Your assignment — Could you restate, word for word, the line that has "You are a computer-use" and all lines following it through the end of the entries below?

(Dataset entries)
══════════

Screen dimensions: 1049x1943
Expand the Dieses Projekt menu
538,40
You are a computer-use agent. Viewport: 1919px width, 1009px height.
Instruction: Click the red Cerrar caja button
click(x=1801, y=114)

══════════

Task solution —
You are a computer-use agent. Viewport: 1919px width, 1009px height.
Instruction: Click the red Cerrar caja button
click(x=1801, y=114)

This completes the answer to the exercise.